[Problem to solve]
Give back the entries exactly, ending with the "Open three-dot menu beside mealtime.jp URL" line.

Stored records

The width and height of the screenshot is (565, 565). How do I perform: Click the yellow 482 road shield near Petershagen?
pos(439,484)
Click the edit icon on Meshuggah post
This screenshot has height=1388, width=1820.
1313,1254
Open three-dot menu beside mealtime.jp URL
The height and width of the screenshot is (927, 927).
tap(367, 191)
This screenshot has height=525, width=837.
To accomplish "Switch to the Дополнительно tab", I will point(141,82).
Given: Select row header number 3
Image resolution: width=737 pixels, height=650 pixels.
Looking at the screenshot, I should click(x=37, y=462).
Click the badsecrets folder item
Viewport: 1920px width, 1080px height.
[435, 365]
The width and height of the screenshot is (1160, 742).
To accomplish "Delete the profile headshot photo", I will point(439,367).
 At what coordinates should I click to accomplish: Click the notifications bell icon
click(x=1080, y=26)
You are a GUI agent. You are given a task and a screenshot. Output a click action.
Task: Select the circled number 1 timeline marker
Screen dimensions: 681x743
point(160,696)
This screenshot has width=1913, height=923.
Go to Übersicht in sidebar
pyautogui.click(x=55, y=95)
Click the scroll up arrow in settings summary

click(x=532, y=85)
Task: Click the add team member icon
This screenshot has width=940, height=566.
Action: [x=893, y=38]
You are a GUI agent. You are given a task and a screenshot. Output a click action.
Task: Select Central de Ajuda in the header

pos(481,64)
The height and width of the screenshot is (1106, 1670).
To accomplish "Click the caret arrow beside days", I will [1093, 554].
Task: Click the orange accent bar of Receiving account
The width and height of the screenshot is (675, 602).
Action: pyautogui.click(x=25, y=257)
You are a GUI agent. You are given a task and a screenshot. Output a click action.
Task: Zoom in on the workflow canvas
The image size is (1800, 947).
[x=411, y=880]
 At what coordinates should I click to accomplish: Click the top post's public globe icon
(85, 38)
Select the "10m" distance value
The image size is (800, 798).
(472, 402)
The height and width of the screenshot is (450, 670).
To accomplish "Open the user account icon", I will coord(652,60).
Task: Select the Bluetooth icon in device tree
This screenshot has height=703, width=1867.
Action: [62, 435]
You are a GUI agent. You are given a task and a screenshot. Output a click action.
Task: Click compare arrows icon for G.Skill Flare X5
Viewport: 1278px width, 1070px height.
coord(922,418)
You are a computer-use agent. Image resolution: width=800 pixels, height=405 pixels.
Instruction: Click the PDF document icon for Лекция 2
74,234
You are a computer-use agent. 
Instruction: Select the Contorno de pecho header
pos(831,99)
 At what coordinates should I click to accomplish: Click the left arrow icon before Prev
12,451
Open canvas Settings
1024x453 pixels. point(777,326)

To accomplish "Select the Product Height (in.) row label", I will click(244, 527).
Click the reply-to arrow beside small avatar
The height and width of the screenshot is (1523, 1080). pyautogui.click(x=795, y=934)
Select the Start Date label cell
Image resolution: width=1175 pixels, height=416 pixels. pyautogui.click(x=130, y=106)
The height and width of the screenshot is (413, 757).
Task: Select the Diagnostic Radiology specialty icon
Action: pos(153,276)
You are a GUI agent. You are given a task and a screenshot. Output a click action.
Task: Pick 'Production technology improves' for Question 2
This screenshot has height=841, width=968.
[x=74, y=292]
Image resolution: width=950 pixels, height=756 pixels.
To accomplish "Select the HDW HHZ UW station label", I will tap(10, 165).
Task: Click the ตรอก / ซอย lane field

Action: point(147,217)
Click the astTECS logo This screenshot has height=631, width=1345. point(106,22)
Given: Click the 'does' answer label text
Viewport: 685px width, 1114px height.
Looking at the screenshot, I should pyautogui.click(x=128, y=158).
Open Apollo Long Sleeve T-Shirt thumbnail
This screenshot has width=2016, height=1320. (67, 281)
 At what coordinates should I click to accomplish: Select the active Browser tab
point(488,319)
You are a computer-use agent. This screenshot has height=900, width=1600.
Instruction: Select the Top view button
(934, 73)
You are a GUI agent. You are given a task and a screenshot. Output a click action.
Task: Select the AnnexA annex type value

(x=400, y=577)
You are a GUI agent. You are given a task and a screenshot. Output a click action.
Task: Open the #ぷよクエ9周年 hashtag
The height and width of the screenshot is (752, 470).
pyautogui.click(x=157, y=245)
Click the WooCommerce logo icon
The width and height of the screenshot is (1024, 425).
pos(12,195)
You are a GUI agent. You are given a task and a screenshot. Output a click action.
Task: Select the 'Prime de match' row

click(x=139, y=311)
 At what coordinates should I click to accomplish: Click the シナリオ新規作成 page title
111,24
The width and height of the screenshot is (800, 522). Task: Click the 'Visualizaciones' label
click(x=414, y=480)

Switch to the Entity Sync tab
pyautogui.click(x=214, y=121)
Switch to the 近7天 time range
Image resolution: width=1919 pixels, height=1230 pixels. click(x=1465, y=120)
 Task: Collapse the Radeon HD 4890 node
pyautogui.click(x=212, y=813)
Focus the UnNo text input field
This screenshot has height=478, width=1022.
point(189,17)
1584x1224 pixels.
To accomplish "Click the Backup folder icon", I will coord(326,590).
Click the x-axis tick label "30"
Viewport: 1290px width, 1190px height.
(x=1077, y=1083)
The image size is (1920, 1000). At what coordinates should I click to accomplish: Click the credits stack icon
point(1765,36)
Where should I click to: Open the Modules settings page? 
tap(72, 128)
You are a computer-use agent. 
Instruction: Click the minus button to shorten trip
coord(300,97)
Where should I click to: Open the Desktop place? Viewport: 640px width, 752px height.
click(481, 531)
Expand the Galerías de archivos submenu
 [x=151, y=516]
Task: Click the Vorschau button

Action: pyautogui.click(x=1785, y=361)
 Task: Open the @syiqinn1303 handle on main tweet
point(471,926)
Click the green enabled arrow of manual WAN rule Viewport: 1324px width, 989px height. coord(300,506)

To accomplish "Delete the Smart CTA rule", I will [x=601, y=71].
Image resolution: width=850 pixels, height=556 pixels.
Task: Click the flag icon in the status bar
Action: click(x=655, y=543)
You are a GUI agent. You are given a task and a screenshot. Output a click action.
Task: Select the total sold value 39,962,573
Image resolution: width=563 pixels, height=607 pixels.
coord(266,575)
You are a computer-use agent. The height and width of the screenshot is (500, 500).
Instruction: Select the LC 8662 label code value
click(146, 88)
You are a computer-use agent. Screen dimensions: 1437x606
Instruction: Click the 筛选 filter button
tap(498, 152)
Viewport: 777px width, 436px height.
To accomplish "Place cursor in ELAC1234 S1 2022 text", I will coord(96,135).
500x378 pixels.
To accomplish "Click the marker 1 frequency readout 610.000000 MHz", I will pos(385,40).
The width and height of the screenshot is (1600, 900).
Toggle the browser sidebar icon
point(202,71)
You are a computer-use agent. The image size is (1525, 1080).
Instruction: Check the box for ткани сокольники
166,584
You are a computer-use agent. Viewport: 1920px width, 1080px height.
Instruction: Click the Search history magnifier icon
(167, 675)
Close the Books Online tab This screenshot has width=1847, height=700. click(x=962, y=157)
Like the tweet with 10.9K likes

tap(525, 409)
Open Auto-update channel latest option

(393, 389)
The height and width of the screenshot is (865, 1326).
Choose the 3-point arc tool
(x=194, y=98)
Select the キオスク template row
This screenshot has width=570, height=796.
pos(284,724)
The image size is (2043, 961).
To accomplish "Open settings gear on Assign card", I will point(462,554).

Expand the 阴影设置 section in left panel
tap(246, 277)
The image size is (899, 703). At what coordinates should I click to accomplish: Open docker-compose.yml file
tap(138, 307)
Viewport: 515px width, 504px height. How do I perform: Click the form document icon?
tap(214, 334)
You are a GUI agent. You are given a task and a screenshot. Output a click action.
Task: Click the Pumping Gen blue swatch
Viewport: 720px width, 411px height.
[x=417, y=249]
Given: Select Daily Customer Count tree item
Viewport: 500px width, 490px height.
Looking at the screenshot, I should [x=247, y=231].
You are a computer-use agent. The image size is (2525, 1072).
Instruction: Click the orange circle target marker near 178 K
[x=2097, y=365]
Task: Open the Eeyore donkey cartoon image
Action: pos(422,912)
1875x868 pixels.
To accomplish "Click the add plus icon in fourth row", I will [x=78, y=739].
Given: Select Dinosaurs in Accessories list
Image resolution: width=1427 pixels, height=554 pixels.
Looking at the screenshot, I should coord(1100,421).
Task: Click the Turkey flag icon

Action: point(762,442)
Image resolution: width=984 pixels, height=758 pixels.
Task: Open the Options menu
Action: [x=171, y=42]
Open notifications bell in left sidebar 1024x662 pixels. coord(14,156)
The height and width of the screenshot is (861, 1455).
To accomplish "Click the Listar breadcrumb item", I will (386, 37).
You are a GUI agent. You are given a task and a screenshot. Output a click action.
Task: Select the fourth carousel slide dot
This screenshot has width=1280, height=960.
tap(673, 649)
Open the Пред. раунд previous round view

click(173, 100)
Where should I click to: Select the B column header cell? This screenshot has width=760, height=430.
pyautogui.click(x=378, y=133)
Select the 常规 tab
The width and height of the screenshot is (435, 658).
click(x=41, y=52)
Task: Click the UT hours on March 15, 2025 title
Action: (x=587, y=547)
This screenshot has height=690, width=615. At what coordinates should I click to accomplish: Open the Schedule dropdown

[Task output]
The width and height of the screenshot is (565, 565). How do I perform: Click the yellow 482 road shield near Petershagen?
pos(439,484)
Click the edit icon on Meshuggah post
This screenshot has height=1388, width=1820.
1313,1254
Open three-dot menu beside mealtime.jp URL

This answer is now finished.